Records excerpted from a collection:
━━━━━━━━━━

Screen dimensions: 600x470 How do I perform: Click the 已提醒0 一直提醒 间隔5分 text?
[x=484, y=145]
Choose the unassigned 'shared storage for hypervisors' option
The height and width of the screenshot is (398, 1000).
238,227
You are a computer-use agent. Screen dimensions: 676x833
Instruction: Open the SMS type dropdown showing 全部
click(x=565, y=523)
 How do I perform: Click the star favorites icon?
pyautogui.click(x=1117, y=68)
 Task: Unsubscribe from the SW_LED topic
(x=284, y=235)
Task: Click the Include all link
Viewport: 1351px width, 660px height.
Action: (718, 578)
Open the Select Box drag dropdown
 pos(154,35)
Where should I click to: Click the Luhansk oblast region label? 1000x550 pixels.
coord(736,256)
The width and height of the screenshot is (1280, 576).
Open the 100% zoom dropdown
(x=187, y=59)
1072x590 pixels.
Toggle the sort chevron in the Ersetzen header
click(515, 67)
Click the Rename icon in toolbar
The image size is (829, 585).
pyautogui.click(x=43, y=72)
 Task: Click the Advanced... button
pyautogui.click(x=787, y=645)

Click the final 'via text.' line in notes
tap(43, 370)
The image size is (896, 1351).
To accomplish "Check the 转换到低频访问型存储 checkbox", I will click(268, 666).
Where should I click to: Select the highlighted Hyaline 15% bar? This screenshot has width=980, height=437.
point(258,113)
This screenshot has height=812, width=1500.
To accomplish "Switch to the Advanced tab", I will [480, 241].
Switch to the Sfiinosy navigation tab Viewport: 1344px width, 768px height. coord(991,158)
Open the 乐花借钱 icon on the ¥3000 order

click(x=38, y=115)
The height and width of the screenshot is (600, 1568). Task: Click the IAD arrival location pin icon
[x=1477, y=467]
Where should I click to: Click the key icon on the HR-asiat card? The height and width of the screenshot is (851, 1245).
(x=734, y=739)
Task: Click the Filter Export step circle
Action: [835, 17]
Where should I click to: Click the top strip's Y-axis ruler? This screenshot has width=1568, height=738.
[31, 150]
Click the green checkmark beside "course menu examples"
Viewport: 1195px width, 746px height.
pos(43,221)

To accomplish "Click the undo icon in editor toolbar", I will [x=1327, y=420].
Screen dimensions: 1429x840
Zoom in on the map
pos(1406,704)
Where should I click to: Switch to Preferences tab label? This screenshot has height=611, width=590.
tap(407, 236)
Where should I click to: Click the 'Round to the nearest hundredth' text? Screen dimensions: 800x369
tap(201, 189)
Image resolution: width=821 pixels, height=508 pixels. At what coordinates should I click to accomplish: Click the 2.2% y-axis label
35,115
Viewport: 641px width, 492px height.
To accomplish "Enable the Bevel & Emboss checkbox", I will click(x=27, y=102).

━━━━━━━━━━

• _WHAT YOU HAVE TO DO_
Return the lines above exactly as they appear, from the line containing "Where should I click to: Click the Luhansk" up to and including the line containing "(x=187, y=59)".

• _OUTPUT OF THE EXERCISE_
Where should I click to: Click the Luhansk oblast region label? 1000x550 pixels.
coord(736,256)
The width and height of the screenshot is (1280, 576).
Open the 100% zoom dropdown
(x=187, y=59)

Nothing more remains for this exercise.